**Problem description**
Format the listing below as a numbered list with no blank lines. Leave out the pictures.

**Records to use**
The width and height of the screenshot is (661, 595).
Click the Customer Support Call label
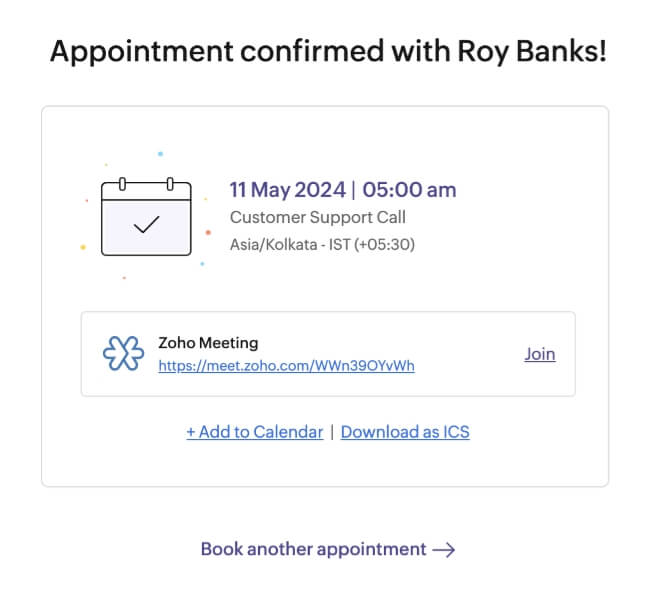point(318,217)
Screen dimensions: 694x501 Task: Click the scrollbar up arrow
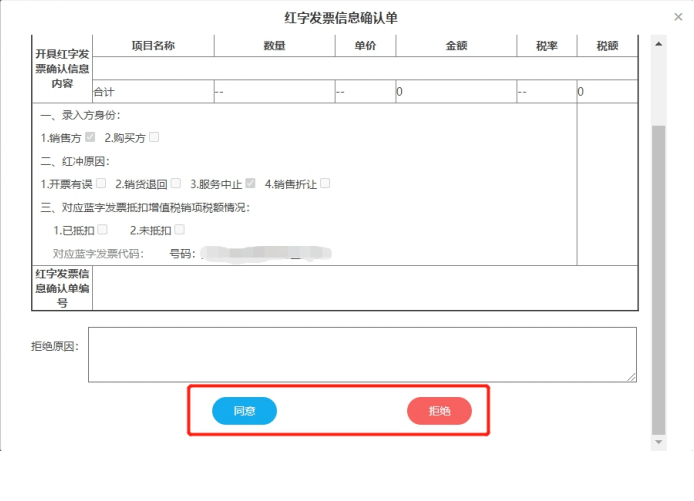tap(658, 42)
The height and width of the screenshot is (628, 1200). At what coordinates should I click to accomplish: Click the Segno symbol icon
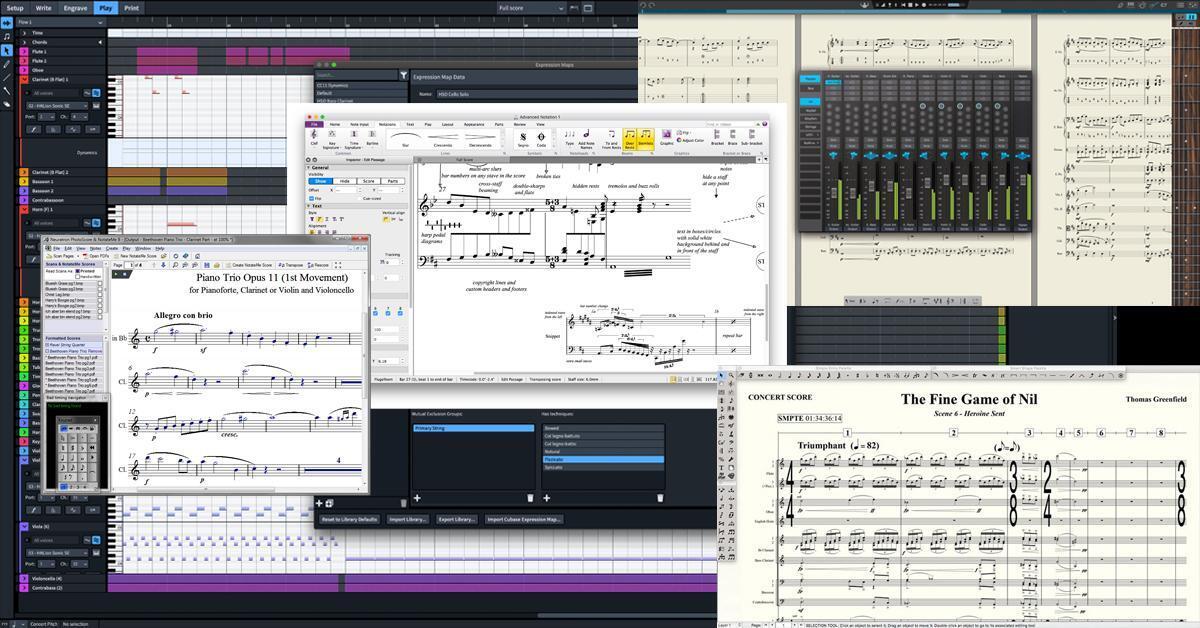(x=522, y=136)
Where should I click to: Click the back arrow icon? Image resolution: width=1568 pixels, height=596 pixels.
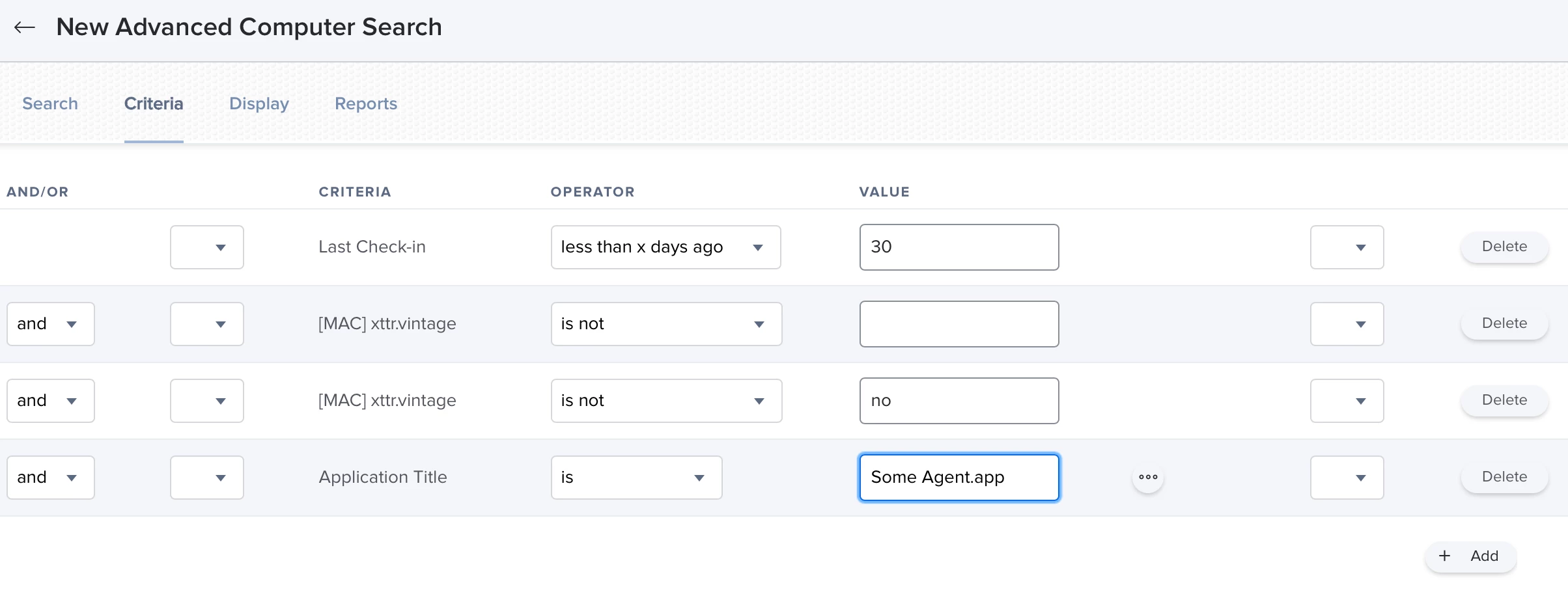tap(25, 27)
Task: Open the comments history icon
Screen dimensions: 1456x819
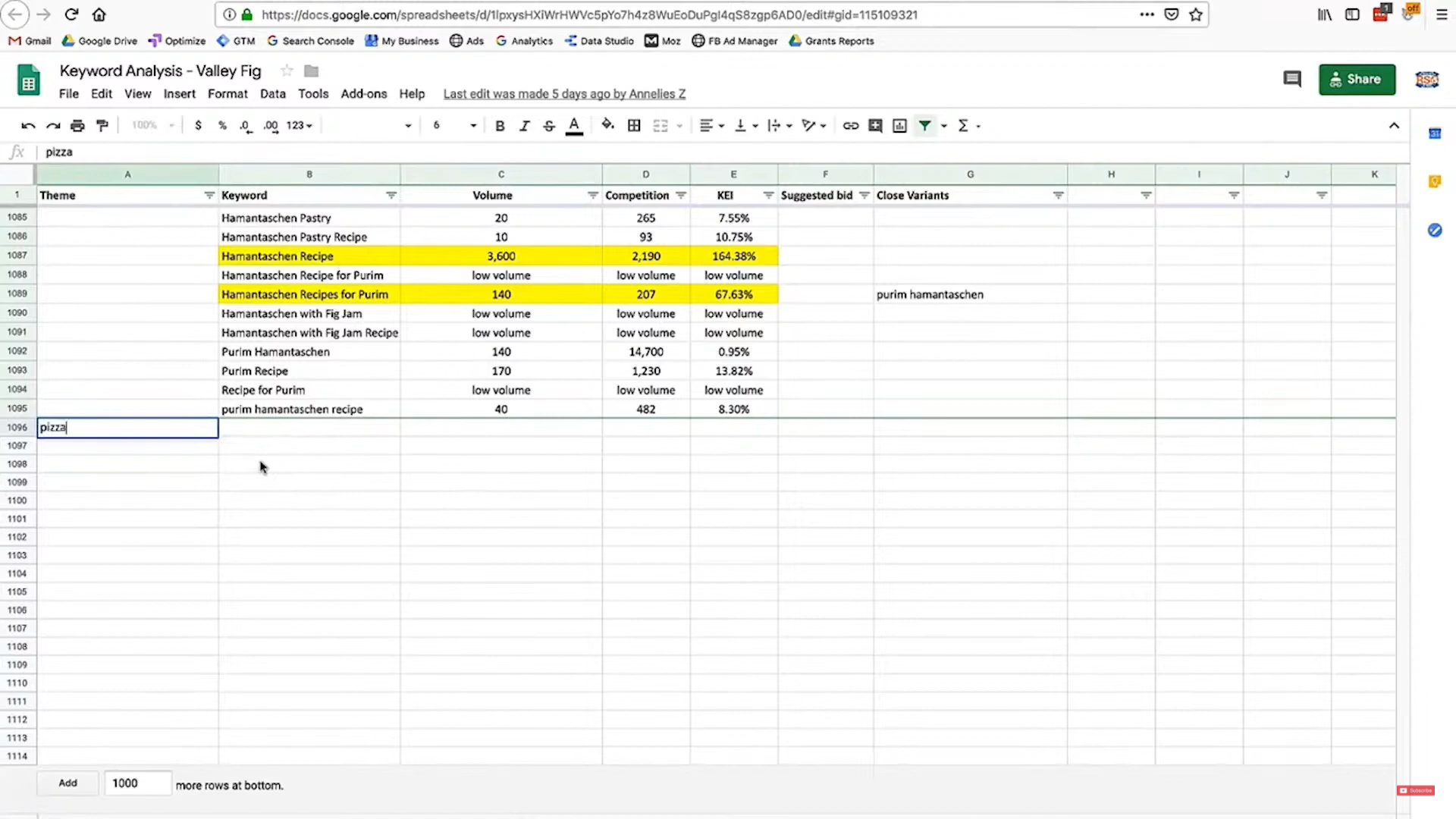Action: coord(1292,79)
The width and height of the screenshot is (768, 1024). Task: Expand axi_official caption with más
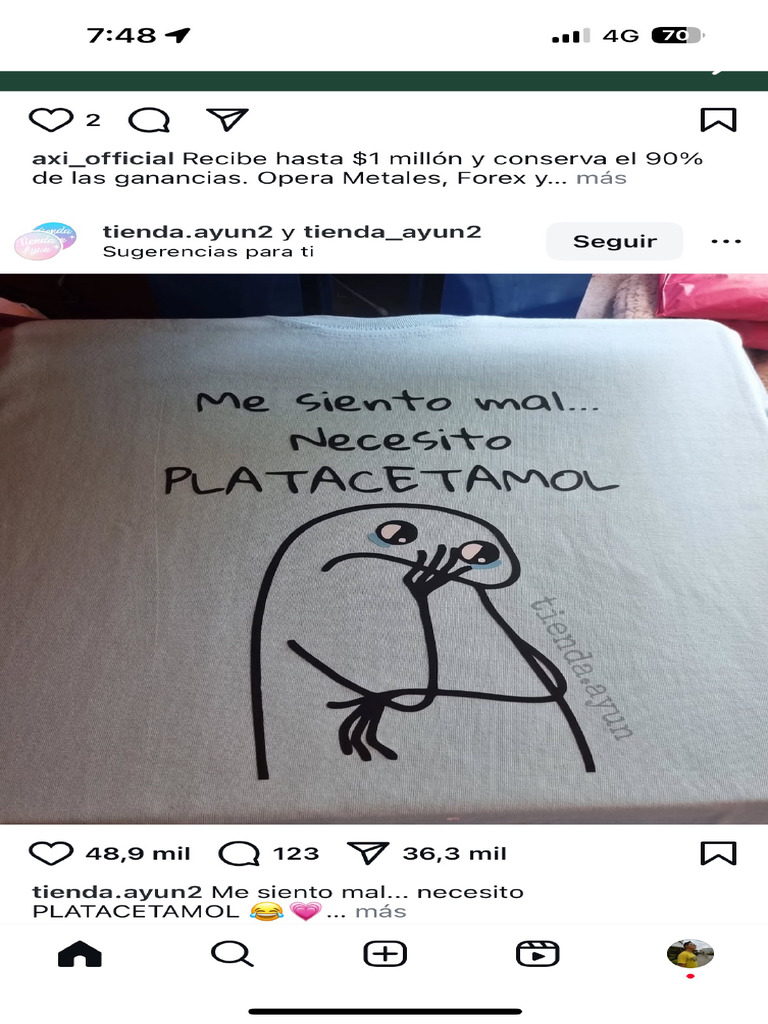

**Correct result**
1. The width and height of the screenshot is (661, 595).
2. Click the Customer Support Call label
3. point(318,217)
4. Screen dimensions: 694x501 Task: Click the scrollbar up arrow
5. tap(658, 42)
6. The height and width of the screenshot is (628, 1200). At what coordinates should I click to accomplish: Click the Segno symbol icon
7. (x=522, y=136)
8. Where should I click to: Click the back arrow icon? Image resolution: width=1568 pixels, height=596 pixels.
9. tap(25, 27)
10. Task: Open the comments history icon
11. Screen dimensions: 1456x819
12. Action: coord(1292,79)
13. The width and height of the screenshot is (768, 1024). Task: Expand axi_official caption with más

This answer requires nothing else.